Zori braucht Schlaf

Zori ist oft etwas müde

Zori ist oft etwas müde

Das ist Zori. Gestern, am Abend des 9. Mai, dem Feiertag des Sieges über Nazi-Deutschland und dem Feiertag der Befreiung der Exklave Nagorny-Karabach, genauer gesagt der Stadt Schuscha, die bis 1992 von Aserbaidschan besetzt war, hat er uns Wein gebracht und Kuchen und hat dazu mit seiner glockenhellen Stimme zwei unglaublich traurige, armenische Volkslieder angestimmt.
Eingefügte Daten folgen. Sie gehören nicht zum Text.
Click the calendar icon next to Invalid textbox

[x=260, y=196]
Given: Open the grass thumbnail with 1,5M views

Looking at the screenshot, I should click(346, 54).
Er ist 23 Jahre alt und übernimmt sechs Tage in der Woche die Nachtschicht in dem Hostel in Jerewan, in dem wir für ein paar Tage wohnen. Er kommt abends um acht und geht zwölf Stunden später. Zwischendurch versucht er, ein wenig Schlaf auf der Couch im Gemeinschaftsraum zu bekommen, denn am Tag arbeitet er von neun bis sieben in einer Tischlerei, die sich auf Fahrzeug- Innenausbauten spezialisiert hat. Die einzige Freizeit, die er hat, ist der Sonntag, aber da schläft er eigentlich nur. Einmal im Monat schafft er es, in die Kirche zu gehen und zu beten. Zori spricht sehr gut deutsch, denn das hat er in der Schule gehabt und danach an einer Universität studiert. Dazu spricht er armenisch, russisch und ein wenig englisch. Sein älterer Bruder lebt in Deutschland, aber als ich ihn frage, ob er nicht lieber bei seinem Bruder leben möchte, verneint er mit einem Seufzen, denn einer muss sich doch um die Eltern kümmern, die ein paar Kilometer außerhalb Jerewans leben, schon sehr alt sind und Hilfe benötigen. Deswegen muss Zori auch soviel arbeiten. Seine Freundin, die in einer anderen Stadt wohnt, hat Zori deshalb schon seit fünf Monaten nicht mehr gesehen, Telefonate müssen reichen. Wieder ein kleiner Seufzer. Wie lange das so weitergeht? Zori weiß es nicht, aber er will unbedingt Polizist werden, dann hätte er gute Arbeitszeiten, einen vernünftigen Lohn, könnte seine Freundin heiraten, ein normales Leben führen und endlich mal wieder lange schlafen.